Residents of the Amathus area staged a protest outside parliament on Monday demanding compensation for their land which has been expropriated as it lies within an archaeological site.
The protest was held while inside the House interior affairs committee was discussing the issue.
Speaking to reporters later, the head of the property owners group Takis Onisiforou said the issue dates back to 1964 when the area in question was designated as an archaeological site.
Initially some 300 families were affected, while today there still remain 40 to 50 families who have yet to receive compensation for having their properties expropriated.
According to Onisiforou, the disaffected property owners are currently expecting an offer of €6 million in compensation.
This figure is not satisfactory, he added, but it is a start. The owners themselves estimate the combined value of their properties is closer to €16 million.
The total land in question still awaiting compensation is around 80 donums.

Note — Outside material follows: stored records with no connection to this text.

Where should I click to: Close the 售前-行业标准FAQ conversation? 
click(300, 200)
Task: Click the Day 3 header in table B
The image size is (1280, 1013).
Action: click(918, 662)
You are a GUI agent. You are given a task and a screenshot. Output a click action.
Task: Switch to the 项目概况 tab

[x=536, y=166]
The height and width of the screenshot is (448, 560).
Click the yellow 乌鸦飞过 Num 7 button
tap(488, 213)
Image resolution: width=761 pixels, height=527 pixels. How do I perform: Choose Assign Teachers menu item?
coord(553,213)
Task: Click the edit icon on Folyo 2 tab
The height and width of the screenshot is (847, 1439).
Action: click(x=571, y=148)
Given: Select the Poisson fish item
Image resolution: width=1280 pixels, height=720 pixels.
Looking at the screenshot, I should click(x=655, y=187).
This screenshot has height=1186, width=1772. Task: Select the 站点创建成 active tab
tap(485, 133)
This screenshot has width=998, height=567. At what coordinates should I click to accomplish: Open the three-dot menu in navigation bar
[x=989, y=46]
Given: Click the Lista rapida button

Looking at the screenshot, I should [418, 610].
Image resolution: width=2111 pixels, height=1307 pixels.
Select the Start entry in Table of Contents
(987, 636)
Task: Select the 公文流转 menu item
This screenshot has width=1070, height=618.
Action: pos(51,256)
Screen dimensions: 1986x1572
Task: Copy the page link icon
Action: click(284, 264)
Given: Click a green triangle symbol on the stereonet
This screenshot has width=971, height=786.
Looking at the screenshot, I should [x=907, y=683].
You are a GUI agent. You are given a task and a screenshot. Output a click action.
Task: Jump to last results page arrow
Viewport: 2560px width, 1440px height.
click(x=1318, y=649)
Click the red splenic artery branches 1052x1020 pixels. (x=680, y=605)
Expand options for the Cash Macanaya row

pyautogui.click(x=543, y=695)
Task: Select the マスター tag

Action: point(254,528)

At the current rate of the state disbursing compensation, said Onisiforou, the remaining 40 to 50 families would have to wait another 30 years.
In May 2016, Amathus residents staged a protest claiming that a Russian company planned to build a major complex in the area, while their land was being expropriated by the antiquities department for humiliatingly low prices.
The area is an archaeological site containing the remnants of one of the island’s most ancient towns. Dating back to at least 1100 BC, it is linked to the cult of Aphrodite with the site containing a temple, tombs, and public baths.